Ecos da Criação
Segunda feira passada, a comunidade científica foi sacudida por uma descoberta absolutamente incrível: pela primeira vez, foi possível obter informação de eventos que ocorreram essencialmente no nascimento do próprio Universo. Cientistas ouviram ecos da criação.
Sei que parece absurdo afirmar tal coisa; como pode ser possível observar o que ocorreu há 13,8 bilhões de anos, instantes após o Big Bang? Porém, é isso mesmo.
Na cosmologia, a parte da física que estuda a origem e evolução do Universo, dados são obtidos vasculhando os céus por sinais do passado longínquo, tal como paleontólogos obtêm informação de dinossauros buscando por fósseis, juntando as peças do quebra-cabeça até o animal tomar forma.
Teorias propostas no início dos anos 80, sugerem que o cosmo, logo após sua origem, passou por um período de expansão acelerada, chamada de fase inflacionária. Durante essa fase, pontos do espaço que, antes, estavam próximos, acabaram, após apenas uma fração de segundo, separados por distâncias astronômicas.
Sim, o espaço pode expandir mais rápido do que a velocidade da luz. Esse evento explica, dentre outras coisas, porque a geometria do Universo é plana, algo que foi já confirmado. Mas até agora, não tínhamos uma confirmação direta da expansão acelerada da fase inflacionária, apenas evidência indireta.

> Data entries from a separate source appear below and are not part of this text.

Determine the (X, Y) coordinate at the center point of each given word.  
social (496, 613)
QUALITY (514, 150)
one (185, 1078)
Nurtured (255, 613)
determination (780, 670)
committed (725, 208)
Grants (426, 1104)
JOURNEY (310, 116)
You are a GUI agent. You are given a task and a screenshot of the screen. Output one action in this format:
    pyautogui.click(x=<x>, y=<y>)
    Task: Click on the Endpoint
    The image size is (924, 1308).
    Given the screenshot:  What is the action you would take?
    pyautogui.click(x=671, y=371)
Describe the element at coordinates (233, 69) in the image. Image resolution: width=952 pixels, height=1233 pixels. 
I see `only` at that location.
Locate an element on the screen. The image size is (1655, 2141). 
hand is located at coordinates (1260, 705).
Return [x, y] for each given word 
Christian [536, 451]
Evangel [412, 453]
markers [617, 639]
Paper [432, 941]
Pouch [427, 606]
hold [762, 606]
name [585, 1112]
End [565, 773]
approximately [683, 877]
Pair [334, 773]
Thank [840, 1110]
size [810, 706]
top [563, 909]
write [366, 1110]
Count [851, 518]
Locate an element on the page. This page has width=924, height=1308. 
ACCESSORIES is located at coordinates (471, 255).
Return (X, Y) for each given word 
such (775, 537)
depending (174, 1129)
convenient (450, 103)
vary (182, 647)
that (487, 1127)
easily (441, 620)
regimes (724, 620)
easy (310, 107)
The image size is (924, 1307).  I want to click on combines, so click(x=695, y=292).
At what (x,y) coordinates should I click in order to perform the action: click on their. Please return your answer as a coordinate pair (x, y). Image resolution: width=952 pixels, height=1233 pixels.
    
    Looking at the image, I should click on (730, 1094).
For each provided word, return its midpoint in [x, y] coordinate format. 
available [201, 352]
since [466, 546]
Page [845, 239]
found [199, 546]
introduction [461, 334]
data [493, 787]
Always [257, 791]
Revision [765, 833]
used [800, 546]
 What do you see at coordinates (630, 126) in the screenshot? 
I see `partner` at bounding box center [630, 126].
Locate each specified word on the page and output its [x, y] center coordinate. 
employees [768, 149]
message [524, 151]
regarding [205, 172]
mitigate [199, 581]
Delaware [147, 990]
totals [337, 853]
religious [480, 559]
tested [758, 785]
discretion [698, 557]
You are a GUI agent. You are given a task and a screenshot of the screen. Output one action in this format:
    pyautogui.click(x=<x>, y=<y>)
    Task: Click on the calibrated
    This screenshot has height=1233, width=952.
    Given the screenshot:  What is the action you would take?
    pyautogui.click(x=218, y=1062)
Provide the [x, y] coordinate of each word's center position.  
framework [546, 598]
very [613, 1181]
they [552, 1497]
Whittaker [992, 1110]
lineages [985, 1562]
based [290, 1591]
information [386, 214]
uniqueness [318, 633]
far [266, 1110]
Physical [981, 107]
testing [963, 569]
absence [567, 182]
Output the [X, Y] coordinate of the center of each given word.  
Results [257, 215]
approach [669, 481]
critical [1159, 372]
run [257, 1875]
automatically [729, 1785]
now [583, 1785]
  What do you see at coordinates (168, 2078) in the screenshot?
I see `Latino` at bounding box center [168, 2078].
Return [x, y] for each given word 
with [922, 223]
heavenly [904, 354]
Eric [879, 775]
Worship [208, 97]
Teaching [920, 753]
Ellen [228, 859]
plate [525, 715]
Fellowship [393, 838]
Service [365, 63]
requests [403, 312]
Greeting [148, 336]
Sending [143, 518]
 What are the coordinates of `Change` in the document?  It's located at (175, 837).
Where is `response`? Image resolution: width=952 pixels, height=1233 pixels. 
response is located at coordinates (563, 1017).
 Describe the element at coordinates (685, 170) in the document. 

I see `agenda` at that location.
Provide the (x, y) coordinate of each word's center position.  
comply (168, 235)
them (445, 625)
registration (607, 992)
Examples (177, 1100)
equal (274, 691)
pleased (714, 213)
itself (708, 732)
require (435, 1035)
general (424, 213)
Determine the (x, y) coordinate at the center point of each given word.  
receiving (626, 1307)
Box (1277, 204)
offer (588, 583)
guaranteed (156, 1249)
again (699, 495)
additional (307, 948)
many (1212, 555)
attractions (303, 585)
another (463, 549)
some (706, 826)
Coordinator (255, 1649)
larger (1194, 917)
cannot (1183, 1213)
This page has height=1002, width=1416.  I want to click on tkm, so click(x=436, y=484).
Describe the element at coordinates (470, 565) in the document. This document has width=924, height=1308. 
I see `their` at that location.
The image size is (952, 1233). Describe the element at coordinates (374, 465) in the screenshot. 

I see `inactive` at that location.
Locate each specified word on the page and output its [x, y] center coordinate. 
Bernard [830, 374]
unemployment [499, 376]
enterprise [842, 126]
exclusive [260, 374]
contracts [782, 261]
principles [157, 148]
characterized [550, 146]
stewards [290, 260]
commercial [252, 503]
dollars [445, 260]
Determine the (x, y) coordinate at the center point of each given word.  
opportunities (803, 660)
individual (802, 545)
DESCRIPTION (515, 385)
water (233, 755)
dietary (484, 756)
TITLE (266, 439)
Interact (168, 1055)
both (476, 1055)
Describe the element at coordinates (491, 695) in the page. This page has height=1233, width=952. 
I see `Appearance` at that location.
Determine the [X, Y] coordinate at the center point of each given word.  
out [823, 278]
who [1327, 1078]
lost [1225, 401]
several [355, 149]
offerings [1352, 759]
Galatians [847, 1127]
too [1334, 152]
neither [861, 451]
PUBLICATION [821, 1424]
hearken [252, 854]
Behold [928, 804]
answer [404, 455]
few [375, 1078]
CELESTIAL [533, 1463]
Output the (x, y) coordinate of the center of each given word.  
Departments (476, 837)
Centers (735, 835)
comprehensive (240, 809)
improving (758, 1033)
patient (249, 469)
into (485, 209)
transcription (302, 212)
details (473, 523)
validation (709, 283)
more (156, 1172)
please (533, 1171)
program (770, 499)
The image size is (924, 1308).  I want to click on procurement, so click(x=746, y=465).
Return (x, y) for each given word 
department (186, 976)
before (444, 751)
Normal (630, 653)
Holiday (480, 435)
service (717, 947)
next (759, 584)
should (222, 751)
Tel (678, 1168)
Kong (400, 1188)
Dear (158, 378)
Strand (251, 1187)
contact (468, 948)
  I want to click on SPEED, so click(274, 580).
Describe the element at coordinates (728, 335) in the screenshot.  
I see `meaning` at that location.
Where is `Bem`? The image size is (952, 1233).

A teoria inflacionária prevê, também, que, na violência da expansão, a própria geometria cósmica vibrou, criando ondas na estrutura do espaço. Essas ondas, conhecidas como ondas gravitacionais, têm uma propriedade curiosa, de causar uma espécie de torção no espaço, como se fossem um redemoinho.
Mas como obter informação de tais ondas, que são notoriamente extremamente fracas?
As ondas gravitacionais viajam pelo espaço livremente, causando pequenas flutuações na distribuição de matéria, como se o chão vibrasse sob seus pés. Quando o cosmo tinha 400 mil anos de idade, outro evento essencial ocorreu: a formação dos primeiros átomos e da chamada radiação cósmica de micro ondas, que, como o ar à nossa volta, permeia todo o Universo.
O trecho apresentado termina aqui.